The task
Taking the line with "0 Items - C$0.00 (313, 18)" as the first and the line with "July 2025 (761, 387)" as the last, set down exactly every line in that range from the entries below, and no more.

Data records
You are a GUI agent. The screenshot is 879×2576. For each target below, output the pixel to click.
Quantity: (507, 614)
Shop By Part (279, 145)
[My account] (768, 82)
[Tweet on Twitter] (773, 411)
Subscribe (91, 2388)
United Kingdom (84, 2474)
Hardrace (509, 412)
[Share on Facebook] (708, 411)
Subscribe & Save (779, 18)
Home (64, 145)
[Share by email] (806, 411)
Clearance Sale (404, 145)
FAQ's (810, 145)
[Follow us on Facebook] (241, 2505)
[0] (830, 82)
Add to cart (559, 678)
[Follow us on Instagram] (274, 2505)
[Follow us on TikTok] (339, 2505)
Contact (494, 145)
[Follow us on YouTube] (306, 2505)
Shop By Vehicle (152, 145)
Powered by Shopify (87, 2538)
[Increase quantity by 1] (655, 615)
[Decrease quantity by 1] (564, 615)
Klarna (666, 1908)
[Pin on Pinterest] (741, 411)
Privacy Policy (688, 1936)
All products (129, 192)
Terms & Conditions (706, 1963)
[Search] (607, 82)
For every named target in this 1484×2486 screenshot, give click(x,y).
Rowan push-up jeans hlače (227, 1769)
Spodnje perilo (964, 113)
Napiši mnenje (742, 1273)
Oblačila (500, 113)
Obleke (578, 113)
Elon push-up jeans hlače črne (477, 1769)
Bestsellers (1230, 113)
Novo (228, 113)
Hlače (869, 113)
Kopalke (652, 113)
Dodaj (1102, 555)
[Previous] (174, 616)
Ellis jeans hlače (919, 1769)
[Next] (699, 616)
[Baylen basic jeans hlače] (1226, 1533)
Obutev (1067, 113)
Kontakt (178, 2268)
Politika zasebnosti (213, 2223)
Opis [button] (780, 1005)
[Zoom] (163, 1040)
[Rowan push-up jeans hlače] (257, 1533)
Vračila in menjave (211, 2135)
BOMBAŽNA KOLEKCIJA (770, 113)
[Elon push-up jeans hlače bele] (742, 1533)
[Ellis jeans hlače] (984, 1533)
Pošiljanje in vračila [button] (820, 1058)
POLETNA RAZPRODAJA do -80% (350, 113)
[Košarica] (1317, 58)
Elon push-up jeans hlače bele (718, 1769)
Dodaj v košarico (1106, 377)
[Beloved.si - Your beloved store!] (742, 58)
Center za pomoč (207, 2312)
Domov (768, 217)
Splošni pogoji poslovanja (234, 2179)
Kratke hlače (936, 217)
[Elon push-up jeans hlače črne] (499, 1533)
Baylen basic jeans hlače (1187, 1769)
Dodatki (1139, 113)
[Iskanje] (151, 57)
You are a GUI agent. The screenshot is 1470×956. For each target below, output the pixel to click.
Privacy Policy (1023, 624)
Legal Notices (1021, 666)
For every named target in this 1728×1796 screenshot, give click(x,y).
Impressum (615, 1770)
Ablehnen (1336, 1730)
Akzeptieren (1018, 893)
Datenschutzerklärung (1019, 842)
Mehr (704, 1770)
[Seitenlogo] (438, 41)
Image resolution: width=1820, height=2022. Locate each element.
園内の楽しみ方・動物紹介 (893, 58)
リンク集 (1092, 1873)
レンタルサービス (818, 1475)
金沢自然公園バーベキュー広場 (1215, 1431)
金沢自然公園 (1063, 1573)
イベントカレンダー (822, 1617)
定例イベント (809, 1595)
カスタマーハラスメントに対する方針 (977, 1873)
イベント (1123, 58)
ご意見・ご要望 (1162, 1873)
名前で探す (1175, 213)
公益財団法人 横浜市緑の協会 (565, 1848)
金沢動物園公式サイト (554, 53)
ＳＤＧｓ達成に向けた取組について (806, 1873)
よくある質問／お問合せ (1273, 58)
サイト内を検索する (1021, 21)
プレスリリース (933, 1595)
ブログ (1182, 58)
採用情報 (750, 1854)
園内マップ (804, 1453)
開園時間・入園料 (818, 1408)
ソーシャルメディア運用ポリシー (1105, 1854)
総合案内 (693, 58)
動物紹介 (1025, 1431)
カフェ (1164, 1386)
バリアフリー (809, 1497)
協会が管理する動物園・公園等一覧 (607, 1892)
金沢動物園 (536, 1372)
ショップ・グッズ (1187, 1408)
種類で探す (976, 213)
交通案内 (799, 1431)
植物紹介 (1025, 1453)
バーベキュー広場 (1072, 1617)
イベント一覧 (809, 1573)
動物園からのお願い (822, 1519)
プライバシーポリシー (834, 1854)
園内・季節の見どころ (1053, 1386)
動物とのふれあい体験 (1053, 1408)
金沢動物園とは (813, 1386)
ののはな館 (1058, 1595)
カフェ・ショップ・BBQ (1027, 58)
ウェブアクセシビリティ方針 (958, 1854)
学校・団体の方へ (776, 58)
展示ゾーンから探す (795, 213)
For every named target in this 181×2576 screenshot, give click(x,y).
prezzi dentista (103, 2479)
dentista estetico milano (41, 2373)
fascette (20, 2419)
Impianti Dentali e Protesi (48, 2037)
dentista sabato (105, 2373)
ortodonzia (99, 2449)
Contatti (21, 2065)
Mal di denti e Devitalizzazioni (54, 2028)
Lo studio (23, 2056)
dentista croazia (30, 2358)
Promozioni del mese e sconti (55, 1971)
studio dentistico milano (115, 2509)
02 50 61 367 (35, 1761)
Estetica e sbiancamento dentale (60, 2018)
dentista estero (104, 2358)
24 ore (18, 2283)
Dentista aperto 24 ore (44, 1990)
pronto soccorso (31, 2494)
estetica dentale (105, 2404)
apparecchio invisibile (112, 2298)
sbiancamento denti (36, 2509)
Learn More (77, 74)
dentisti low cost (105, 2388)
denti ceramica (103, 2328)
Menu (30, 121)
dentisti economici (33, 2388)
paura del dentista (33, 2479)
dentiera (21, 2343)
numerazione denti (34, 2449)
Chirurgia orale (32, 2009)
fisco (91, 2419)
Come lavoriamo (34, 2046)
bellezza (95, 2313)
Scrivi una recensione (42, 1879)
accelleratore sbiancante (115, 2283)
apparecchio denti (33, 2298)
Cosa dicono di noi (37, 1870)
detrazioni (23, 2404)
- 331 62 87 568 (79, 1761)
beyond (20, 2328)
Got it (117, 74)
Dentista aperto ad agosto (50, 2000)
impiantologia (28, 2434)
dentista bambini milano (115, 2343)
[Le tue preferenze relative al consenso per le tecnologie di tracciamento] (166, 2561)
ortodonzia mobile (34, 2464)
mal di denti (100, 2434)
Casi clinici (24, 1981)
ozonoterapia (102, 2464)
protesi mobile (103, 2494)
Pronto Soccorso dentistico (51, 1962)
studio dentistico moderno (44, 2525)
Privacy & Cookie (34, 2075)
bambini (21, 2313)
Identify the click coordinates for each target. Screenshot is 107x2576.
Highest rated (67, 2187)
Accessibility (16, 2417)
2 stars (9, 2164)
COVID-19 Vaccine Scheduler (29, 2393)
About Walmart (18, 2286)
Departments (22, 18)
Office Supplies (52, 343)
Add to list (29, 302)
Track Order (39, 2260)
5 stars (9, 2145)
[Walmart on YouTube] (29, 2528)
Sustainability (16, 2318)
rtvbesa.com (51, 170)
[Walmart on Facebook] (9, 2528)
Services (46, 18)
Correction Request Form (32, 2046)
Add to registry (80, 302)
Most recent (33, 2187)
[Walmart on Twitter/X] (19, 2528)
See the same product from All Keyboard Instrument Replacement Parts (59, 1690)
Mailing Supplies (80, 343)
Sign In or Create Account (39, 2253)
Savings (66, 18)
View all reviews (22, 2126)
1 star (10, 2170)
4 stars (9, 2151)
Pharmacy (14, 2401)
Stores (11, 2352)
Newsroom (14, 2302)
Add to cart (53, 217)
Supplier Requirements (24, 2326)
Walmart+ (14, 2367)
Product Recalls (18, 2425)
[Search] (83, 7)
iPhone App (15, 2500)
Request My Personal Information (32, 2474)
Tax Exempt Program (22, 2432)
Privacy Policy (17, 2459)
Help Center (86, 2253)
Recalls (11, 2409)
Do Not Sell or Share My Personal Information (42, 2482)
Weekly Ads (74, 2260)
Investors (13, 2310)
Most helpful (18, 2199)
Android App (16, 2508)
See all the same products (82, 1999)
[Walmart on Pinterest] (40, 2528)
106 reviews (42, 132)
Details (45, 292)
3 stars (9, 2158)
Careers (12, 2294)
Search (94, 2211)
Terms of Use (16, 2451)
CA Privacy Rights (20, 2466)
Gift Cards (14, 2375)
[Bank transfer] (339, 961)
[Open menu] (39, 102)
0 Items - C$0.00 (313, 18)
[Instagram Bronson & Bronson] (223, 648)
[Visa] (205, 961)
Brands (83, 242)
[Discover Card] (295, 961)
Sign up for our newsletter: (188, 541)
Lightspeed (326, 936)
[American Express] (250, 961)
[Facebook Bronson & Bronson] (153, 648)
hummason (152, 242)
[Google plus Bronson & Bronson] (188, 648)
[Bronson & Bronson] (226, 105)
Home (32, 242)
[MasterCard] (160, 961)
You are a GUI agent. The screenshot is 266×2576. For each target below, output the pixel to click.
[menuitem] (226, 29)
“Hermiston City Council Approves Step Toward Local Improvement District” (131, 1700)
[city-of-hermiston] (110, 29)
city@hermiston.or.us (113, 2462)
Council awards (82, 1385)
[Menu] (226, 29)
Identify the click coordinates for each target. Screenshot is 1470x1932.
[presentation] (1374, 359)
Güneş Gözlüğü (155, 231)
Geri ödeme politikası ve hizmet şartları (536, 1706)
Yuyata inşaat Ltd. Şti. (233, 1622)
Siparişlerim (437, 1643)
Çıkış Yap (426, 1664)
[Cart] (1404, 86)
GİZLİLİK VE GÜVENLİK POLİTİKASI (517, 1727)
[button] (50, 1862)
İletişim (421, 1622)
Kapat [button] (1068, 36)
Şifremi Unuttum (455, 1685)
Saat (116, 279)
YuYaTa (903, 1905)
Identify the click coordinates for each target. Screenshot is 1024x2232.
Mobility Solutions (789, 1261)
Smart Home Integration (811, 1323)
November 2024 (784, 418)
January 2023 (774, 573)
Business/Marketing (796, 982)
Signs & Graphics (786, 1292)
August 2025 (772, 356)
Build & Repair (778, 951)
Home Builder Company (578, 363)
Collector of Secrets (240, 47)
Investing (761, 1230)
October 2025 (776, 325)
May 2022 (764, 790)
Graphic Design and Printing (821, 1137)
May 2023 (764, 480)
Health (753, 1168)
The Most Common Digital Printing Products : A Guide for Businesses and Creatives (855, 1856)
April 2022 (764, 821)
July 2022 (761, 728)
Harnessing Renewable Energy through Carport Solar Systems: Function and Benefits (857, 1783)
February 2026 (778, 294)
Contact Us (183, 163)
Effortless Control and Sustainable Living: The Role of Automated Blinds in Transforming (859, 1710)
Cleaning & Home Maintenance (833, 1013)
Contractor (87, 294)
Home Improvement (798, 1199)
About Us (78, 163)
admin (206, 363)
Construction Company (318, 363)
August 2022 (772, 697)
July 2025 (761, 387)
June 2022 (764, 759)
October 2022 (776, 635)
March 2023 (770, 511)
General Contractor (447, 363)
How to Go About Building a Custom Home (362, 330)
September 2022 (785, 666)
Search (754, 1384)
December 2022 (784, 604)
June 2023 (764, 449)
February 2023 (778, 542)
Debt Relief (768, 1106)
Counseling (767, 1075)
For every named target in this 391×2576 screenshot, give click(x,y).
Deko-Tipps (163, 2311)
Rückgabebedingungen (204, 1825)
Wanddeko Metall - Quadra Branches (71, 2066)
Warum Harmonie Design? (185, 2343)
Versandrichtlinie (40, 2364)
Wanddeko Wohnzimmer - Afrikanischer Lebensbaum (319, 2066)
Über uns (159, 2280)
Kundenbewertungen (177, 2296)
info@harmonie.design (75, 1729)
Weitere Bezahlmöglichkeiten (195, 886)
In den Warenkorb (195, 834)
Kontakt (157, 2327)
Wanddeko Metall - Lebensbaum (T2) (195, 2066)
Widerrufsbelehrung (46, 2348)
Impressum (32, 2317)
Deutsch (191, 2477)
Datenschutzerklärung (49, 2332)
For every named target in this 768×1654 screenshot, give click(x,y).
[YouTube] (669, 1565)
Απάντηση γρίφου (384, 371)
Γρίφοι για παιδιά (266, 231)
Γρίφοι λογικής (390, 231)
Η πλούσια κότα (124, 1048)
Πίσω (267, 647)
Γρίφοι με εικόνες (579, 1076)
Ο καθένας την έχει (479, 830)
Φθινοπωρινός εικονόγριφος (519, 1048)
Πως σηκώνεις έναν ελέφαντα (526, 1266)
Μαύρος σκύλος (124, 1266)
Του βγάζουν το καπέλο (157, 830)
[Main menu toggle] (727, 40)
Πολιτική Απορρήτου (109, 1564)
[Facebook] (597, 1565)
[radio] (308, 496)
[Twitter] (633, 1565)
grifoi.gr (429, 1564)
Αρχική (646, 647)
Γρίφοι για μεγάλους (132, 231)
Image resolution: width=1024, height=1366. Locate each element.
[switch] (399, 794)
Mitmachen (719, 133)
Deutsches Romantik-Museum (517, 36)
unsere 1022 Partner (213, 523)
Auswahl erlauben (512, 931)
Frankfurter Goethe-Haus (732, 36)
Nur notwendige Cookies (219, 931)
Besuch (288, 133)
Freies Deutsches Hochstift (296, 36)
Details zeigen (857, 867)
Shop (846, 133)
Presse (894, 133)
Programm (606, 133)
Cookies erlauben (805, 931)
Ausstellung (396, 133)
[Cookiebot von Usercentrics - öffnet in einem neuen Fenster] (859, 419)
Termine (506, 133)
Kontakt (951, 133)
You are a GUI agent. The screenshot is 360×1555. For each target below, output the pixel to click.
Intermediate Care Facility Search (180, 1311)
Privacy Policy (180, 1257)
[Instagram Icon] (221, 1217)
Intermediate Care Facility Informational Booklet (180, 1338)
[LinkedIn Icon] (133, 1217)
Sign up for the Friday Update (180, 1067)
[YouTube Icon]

Response to this task
0 Items - C$0.00 (313, 18)
[Instagram Bronson & Bronson] (223, 648)
[Visa] (205, 961)
Brands (83, 242)
[Discover Card] (295, 961)
Sign up for our newsletter: (188, 541)
Lightspeed (326, 936)
[American Express] (250, 961)
[Facebook Bronson & Bronson] (153, 648)
hummason (152, 242)
[Google plus Bronson & Bronson] (188, 648)
[Bronson & Bronson] (226, 105)
Home (32, 242)
[MasterCard] (160, 961)
You are a GUI agent. The screenshot is 266×2576. For each target below, output the pixel to click.
[menuitem] (226, 29)
“Hermiston City Council Approves Step Toward Local Improvement District” (131, 1700)
[city-of-hermiston] (110, 29)
city@hermiston.or.us (113, 2462)
Council awards (82, 1385)
[Menu] (226, 29)
Identify the click coordinates for each target. Screenshot is 1470x1932.
[presentation] (1374, 359)
Güneş Gözlüğü (155, 231)
Geri ödeme politikası ve hizmet şartları (536, 1706)
Yuyata inşaat Ltd. Şti. (233, 1622)
Siparişlerim (437, 1643)
Çıkış Yap (426, 1664)
[Cart] (1404, 86)
GİZLİLİK VE GÜVENLİK POLİTİKASI (517, 1727)
[button] (50, 1862)
İletişim (421, 1622)
Kapat [button] (1068, 36)
Şifremi Unuttum (455, 1685)
Saat (116, 279)
YuYaTa (903, 1905)
Identify the click coordinates for each target. Screenshot is 1024x2232.
Mobility Solutions (789, 1261)
Smart Home Integration (811, 1323)
November 2024 (784, 418)
January 2023 (774, 573)
Business/Marketing (796, 982)
Signs & Graphics (786, 1292)
August 2025 (772, 356)
Build & Repair (778, 951)
Home Builder Company (578, 363)
Collector of Secrets (240, 47)
Investing (761, 1230)
October 2025 (776, 325)
May 2022 (764, 790)
Graphic Design and Printing (821, 1137)
May 2023 (764, 480)
Health (753, 1168)
The Most Common Digital Printing Products : A Guide for Businesses and Creatives (855, 1856)
April 2022 (764, 821)
July 2022 (761, 728)
Harnessing Renewable Energy through Carport Solar Systems: Function and Benefits (857, 1783)
February 2026 (778, 294)
Contact Us (183, 163)
Effortless Control and Sustainable Living: The Role of Automated Blinds in Transforming (859, 1710)
Cleaning & Home Maintenance (833, 1013)
Contractor (87, 294)
Home Improvement (798, 1199)
About Us (78, 163)
admin (206, 363)
Construction Company (318, 363)
August 2022 (772, 697)
July 2025 (761, 387)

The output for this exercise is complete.